The methodology also teaches you to listen to all views. We learnt the four steps to ascertain everyone’s opinion and wisdom. 

  1. Gain/get everyone’s views – “any other views?”
  2. Make it safe for the ‘NO’/alternative view to be expressed – “any different views?”
  3. Spread the ‘NO’/alternative view – “does anyone feel a bit like that?
  4. Vote – ask the minority “what do you need to come along?”. Then do another vote based on amended decisions. 

The goal is to lower the water line. As the picture shows you below, we want to know what is below the surface. Even if we don’t find what is there, it’s not going to just disappear, it’s going to remain in the subconscious. Therefore, if conflict and chaos are a by-product of lowering this water line, then that is fine. We embrace that and the wisdom that will be unearthed. 

But what we must remember is, while everyone is welcome, not every behaviour is welcome.

My thoughts now

At the end of the training, we all sat in a circle and did a ‘check-out’. 

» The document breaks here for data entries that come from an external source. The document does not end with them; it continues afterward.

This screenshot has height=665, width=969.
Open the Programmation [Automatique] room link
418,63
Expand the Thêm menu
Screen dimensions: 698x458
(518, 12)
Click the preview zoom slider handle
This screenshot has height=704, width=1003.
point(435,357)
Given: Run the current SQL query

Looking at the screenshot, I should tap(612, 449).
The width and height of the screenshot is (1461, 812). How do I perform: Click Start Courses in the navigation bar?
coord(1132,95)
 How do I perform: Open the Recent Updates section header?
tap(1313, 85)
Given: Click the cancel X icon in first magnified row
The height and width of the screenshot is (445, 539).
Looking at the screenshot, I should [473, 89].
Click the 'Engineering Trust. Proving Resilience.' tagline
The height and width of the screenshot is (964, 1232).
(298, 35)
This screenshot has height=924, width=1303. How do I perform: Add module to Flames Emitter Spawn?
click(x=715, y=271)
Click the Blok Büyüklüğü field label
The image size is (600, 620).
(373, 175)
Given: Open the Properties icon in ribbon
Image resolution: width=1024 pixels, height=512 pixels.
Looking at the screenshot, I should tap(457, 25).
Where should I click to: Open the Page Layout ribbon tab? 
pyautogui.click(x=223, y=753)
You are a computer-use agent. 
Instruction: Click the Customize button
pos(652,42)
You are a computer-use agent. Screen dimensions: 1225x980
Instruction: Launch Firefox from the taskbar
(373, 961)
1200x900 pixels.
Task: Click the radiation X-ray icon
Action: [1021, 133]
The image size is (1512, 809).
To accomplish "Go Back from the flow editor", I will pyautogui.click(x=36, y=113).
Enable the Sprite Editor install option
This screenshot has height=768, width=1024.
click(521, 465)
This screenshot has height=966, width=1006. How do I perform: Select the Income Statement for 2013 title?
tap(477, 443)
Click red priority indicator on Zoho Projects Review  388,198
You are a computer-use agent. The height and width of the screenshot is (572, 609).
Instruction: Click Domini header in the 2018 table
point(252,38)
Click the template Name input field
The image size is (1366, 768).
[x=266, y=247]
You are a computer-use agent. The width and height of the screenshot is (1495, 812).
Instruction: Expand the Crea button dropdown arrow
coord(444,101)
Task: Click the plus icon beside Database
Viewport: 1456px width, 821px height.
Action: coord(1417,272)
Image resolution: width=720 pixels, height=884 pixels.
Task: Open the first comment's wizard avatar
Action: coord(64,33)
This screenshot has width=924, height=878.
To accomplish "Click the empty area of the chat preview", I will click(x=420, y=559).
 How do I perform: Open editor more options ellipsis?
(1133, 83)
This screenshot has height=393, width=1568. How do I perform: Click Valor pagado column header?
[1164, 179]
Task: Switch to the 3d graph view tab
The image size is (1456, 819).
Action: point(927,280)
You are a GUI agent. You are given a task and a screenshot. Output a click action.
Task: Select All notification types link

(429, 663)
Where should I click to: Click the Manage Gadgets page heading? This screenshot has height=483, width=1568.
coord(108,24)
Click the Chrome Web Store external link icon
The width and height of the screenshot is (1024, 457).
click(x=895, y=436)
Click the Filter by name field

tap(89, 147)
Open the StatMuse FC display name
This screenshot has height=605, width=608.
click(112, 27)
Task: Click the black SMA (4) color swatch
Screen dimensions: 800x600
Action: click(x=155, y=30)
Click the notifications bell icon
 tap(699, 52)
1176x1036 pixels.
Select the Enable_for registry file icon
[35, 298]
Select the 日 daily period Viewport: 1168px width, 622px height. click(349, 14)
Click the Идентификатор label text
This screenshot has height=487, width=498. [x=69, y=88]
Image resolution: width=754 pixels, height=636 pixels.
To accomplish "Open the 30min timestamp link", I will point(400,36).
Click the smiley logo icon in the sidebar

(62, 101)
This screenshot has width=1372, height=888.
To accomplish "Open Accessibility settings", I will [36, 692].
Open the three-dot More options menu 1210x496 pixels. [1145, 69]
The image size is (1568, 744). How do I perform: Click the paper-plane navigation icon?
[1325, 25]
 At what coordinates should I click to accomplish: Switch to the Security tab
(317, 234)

How are you leaving this space today?” and “how are you feeling now you have completed the training?”

The room was full of emotions. Some had tears in their eyes as they checked out with the group. I have to admit I felt as though I had winter hay fever come on all of a sudden…

The moment got me thinking about space and place and how we fit into it. We had spent three full days together, sharing quite candidly with one another. As I reflect on my feelings of being an outsider going into the training, this group of people has shifted those apprehensions. 

I feel as though we created a tight-knit community. This sense of community building through sharing, listening and learning together was really quite beautiful.

In my Note a couple of months ago, I questioned how we define community, and who gets to define it. While I didn’t set out to answer that question or attempt to digest it in this Note, my reflections on my facilitation training have brought me back to it.

I think what a community looks like is contingent on space, place and context. It can be different from person to person and neighbourhood to neighbourhood. But in light of this training, I think having a sense of belonging is an important part. While I’m not a resident of Barking & Dagenham and have only been working in the borough for six months, the methodology and tools allowed us to create a safe space together. 

I now have a stronger sense of community and belonging with the group I trained with. 

The art of facilitation can do this and I think Deep Democracy, when done right, can cultivate a stronger sense of community!